WHAT TO PRODUCE:
According to the Clapham North station text, under what name did the station open on 3 June 1900?

SUPPLIED TEXT:
═══
Clapham North is an Underground station in Clapham, London. It is on the Northern line between Clapham Common and Stockwell. The station is located in Travelcard Zone 2, at the northern end of Clapham High Street, and a short walk away from Clapham High Street railway station. Although there is no direct interchange between the two, it is counted as an Out of Station Interchange using Oyster, so journeys involving a change between the two are charged as through journeys and not two separate journeys.

History

The station opened as Clapham Road on 3 June 1900 as part of an extension of the City and South London Railway to Clapham Common, one stop to the south. The station, designed by T. P. Figgis, is one of two remaining stations that has an island platform in the station tunnel, serving both the northbound and southbound lines; the other being Clapham Common. The original station building was replaced in 1924, when the line was modernised and the original building was remodelled by Charles Holden. The ticket hall was rebuilt after the installation of escalators and Figgis's station facade was replaced with biscuit-cream faience slabs and black coping tiles to the parapet walls. In turn, the station's corner entrance block was reclad in post-modern style tiles in c1996, the lower side wings retain their 1920s elevations. The station's name was changed to Clapham North on 13 September 1926 after the line was extended to Morden that year.
═══
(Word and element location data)
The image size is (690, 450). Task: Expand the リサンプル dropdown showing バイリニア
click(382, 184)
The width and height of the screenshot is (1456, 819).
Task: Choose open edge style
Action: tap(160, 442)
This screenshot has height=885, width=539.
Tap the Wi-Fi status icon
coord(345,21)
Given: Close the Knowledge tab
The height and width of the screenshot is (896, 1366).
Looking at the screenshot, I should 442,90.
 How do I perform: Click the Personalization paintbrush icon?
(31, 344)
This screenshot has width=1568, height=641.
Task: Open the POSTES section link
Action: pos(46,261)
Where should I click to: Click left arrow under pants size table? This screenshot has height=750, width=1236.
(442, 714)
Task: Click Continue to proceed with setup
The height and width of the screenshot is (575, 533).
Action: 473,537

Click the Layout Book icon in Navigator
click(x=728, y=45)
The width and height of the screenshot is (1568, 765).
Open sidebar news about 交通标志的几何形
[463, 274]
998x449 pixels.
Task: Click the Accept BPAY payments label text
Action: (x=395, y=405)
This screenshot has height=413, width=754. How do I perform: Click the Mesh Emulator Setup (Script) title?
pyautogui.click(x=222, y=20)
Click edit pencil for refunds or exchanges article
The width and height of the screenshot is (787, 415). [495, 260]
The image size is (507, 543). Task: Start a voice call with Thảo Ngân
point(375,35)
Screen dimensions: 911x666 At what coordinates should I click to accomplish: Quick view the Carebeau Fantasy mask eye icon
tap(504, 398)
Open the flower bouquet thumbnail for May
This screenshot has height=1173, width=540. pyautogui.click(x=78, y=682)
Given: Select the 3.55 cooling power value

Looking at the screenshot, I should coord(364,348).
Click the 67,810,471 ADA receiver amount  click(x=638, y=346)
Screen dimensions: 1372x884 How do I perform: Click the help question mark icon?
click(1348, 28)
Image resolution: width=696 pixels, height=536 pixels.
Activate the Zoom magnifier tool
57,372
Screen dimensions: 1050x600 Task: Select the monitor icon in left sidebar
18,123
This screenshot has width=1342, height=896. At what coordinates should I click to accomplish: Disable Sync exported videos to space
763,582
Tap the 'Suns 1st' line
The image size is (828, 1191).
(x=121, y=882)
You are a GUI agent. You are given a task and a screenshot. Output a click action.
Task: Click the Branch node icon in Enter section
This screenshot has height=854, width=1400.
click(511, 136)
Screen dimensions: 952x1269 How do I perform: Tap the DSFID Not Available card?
═══
SOLUTION TO THE EXERCISE:
Clapham Road